A condenação de Lula em segunda instância, por decisão unânime dos três desembargadores que o julgaram na quarta-feira (24), torna muito provável, quase certo, que o ex-presidente esteja inelegível antes das eleições de outubro. Dizer que são imprevisíveis os efeitos de Lula a pairar como fantasma (ou emitindo ondas de alta frequência emocional ao comandar, alojado numa cela, a campanha de seu preposto) é dizer apenas o óbvio. Mas não é vedado especular sobre cenários plausíveis.
As circunstâncias do caso Lula parecem talhadas para a controvérsia.
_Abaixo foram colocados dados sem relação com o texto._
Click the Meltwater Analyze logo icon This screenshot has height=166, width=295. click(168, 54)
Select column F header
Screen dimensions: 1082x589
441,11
Ninguém dotado de discernimento consegue acreditar que o colossal esquema de corrupção instalado na Petrobras durante os governos do petista e de sua herdeira, no qual aparecem incriminados os principais de seus auxiliares e do qual ele próprio, Lula, era o beneficiário em última instância, pudesse estar alheio a seu controle, que dirá a seu conhecimento.
A facilidade com que os filhos de Lula levantavam investimentos vultosos; a transferência para o ex-presidente de dezenas de milhões de reais a título de remuneração por conferências ministradas; a oferta de mimos como o apartamento de Guarujá e o sítio em Atibaia por parte de empresas cujos negócios o presidente catapultava —tudo isso é mostra, no mínimo, de negligência, exercício abusivo de cargo público, relações promíscuas com empresas que dependem do Estado.
Por outro lado, há algo de modesto nos bens transferidos a Lula e de mesquinho na escolástica judiciária do debate em torno deles. Os juízes decidiram, presume-se, conforme seu entendimento das leis, mas isso não afasta a percepção política de que, comparado aos magnatas da corrupção descobertos pela Lava Jato, o ex-presidente foi comedido.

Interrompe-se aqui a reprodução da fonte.